The common belief holds that just about anything goes in Las Vegas. Its marketing campaign does nothing to dispel this notion, and the continuing popularity of Hunter S. Thompson's famed novel Fear and Loathing in Las Vegas certainly helps in this regard. If you can dream it up, there is probably someone in the world that can get it for you—and a lot of these people can be found offering some of the most fun things to do in Las Vegas. And another item on this list that can be checked off is a zero gravity Las Vegas flight; it's somewhat surprising that it's taken this long to come around.
The price of Las Vegas space flights, of course, are steep. But at least now you have the option. The company is called Zero G and it the only one of its kind. Operating out of Cape Canaveral since 2002, they now are taking their zero gravity flights to the city of Las Vegas - it seems like the next logical step. For a mere $3500, you can get the entire package. A short training session will preclude a 90 minute trip into weightlessness, where you can live out all your remaining astronaut-centered fantasies - although Tang will, sadly, not be provided in zero gravity Las Vegas.
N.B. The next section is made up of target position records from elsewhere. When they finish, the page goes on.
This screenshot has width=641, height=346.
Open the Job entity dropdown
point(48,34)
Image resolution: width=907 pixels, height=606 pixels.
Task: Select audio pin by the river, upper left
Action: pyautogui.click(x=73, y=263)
You will not spend the entirety of your sub-orbital spaceflight in zero gravity however - the Las Vegas space flights also offer reconstructions of the gravitational fields found on the moon and Mars at 1/6 and 1/3 of the Earth's gravity, respectively. Finally, you can know what it's like to walk upon the surface of Mars, and you only have to travel to Las Vegas to do it.
The zero gravity Las Vegas experience will be aboard a specially designed Boeing 727 jet that flies in continual parabolas in order to achieve a feeling of weightlessness. It is much the same concept as jumping out of a plane, only this time the entirety of the plane travels with you (from between 34,000 and 24,000 feet in elevation), confining you from the air resistance that impedes skydivers and allowing for approximately one full minute of zero gravity on these suborbital flights. The aircraft will perform these around fifteen times during the course of your 90 minute subspace flight, such that the passengers can feel the dizzying effects of sheer weightlessness again and again. The rest of the flight will be spent flying smaller parabolas that recreate lunar and Martian gravity.
Of course, for safety reasons, there are restrictions on just who can enjoy these zero gravity flights. Only those over the age of 15 can get book a seat on a recreational space flight, and, predictably, pregnant women are also banned. Other than that, though, right now there is a sub-orbital spaceflight with your name on it, waiting to give you a resounding experience that is truly a once in a lifetime opportunity. These zero gravity flights are not here on a permanent basis, however, so make sure you check ahead of time for available seats. As of now, the scheduled flights in Las Vegas are for April 21, May 26, June 16, 17 and 30, August 4, September 1 and 2, October 6, November 10, and December 30 and 31.